指示 A :: 本文によると、イグナシオ・マスロレンズはアルゼンチンのどの街から来たか。
指示 B :: 本文のうち、「彼を見るや否や、イグナシオが」から下って「話しているわけではないんだ。」に至るまでをすべて、一字も変えずに打ち直してください。

本文 ::
---

PEOPLEText: Gisella Lifchitz

バーに到着した。イグナシオ・マスロレンズに電話するのはこれで3度目だ。彼が、私たちが会う予定の場所を間違うのではないかと心配なのだ。彼がこの場所を知っているのかが不確かなために、何度も確認した。彼がここに着いたときは溜息をついたよ。そしてインタビューが始まった。

イグナシオ・マスロレンズ

彼を見るや否や、イグナシオが典型的な映画制作者ではないことに気づいた。彼はシンプルな男だ。一緒にコーヒーを飲みに行ったり、映画を観に行ったりするようなタイプの男なんだ。

ブエノスアイレスの多くの人がそうであるように、イグナシオは他のことから活動を始めた。子供の時は、スケッチが好きだった。そしてその後、オーディオヴィジュアルデザインを勉強した。また、雑誌を作ったり、写真を撮ったり、DJをするのも彼のひとつの楽しみだった。そんなわけで、ここでは典型的な映画制作者について話しているわけではないんだ。

『これらのことを映画制作と比較すると、他の仕事は全て限界があるように思えたんだ』とイグナシオは言う。『映画の中では、なんでもできる。プロジェクトがもっと野心的なものになるんだ。だからこそ、規則は交換可能となり、それらを交差する沢山の環があり、それらの間で突然変異することが可能になるんだ。』

イグナシオ・マスロレンズ
Paseo (2006)

イグナシオはアルゼンチンの南にある、忘れられないぐらいの美しい風景をもつ素晴らしい街、バリローチェからきた。この街の澄んだ空気は、まだ彼の容貌の中に息づいている。彼の薄茶色の眼の中をじっと見つめると、その空気を吸い込むことができる。『僕の多くの友達は地方から来てるんだ。大きな都市に来れてうれしいし、ありがたいと、みんな同じことを言うんだ。僕らは、ついにここブエノスアイレスに来たっていう瞬間を待ちに待っていたんだよ』と大きな笑顔でイグナシオは言う。

イグナシオ・マスロレンズ
S/T (2005)

イグナシオの映画制作者としての経歴のなかで、最も重要なポイントのひとつとなったのは、シネアンブランテ(ノマドフィルム)プロジェクトだ。『全ては、マルデルプラタの映画祭から、大きなバスで数名の友人と帰ってきている時に始まったんだ。僕らは、映画祭の活気と音楽に包まれて、信じられないほど機嫌がよかったんだ。それで、そのバスで旅をして、僕らの国のあちこちで映画を上映することに決めたんだ。僕らは資金集めのために一年間働き、それから4ヶ月間アルゼンチンの北部を旅した。インディアンの群落、廃墟となった村、いろんなところへ行ったよ。学校やクラブで映画を上映したり、サッカースタジアムでも一度上映したな。この頃は、僕の全ての力をこのプロジェクトに全力投球したよ。』と彼は思い出を語る。『このプロジェクトには、ヒッピー感覚があったんだよ。』

イグナシオ・マスロレンズ
Alabanza a la papa (2007)

『ノマドプロジェクトの中で覚えているひとつの作品は、30年前にトゥクマンの田舎で、俳優なしで撮影されたものだ。俳優たちは、アチェラルの村の住民達なんだ。数年前、僕らはその映画を、その村で上映したんだ。その俳優たちのほとんどはお年寄りになっていた。効果は奇妙なものだったよ、なぜなら彼らは若い頃の演技をしている自分たちを見ているんだ。その時代には斬新的な映画だったんだよ。』

---

与えられた情報 ::
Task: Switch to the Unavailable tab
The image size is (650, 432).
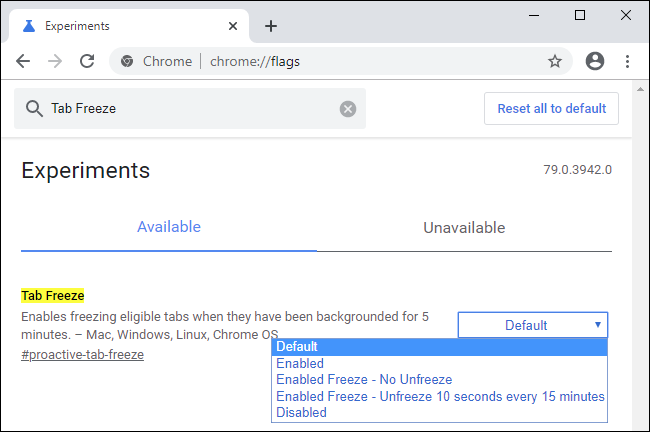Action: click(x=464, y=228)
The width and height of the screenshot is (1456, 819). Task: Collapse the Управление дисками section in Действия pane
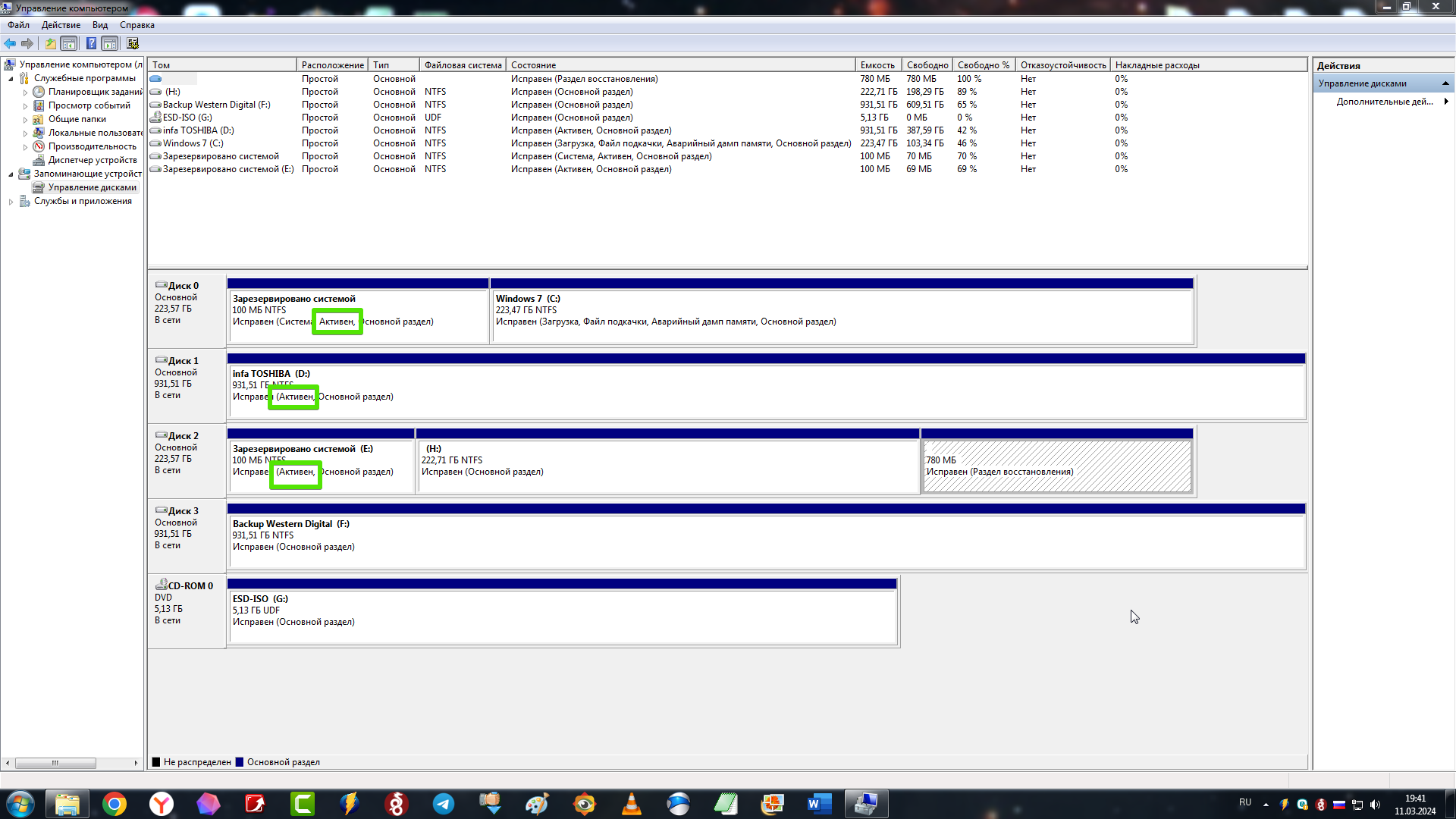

---

完全な解答 A :: アルゼンチンの南にある街、バリローチェから来た。

完全な解答 B ::
彼を見るや否や、イグナシオが典型的な映画制作者ではないことに気づいた。彼はシンプルな男だ。一緒にコーヒーを飲みに行ったり、映画を観に行ったりするようなタイプの男なんだ。

ブエノスアイレスの多くの人がそうであるように、イグナシオは他のことから活動を始めた。子供の時は、スケッチが好きだった。そしてその後、オーディオヴィジュアルデザインを勉強した。また、雑誌を作ったり、写真を撮ったり、DJをするのも彼のひとつの楽しみだった。そんなわけで、ここでは典型的な映画制作者について話しているわけではないんだ。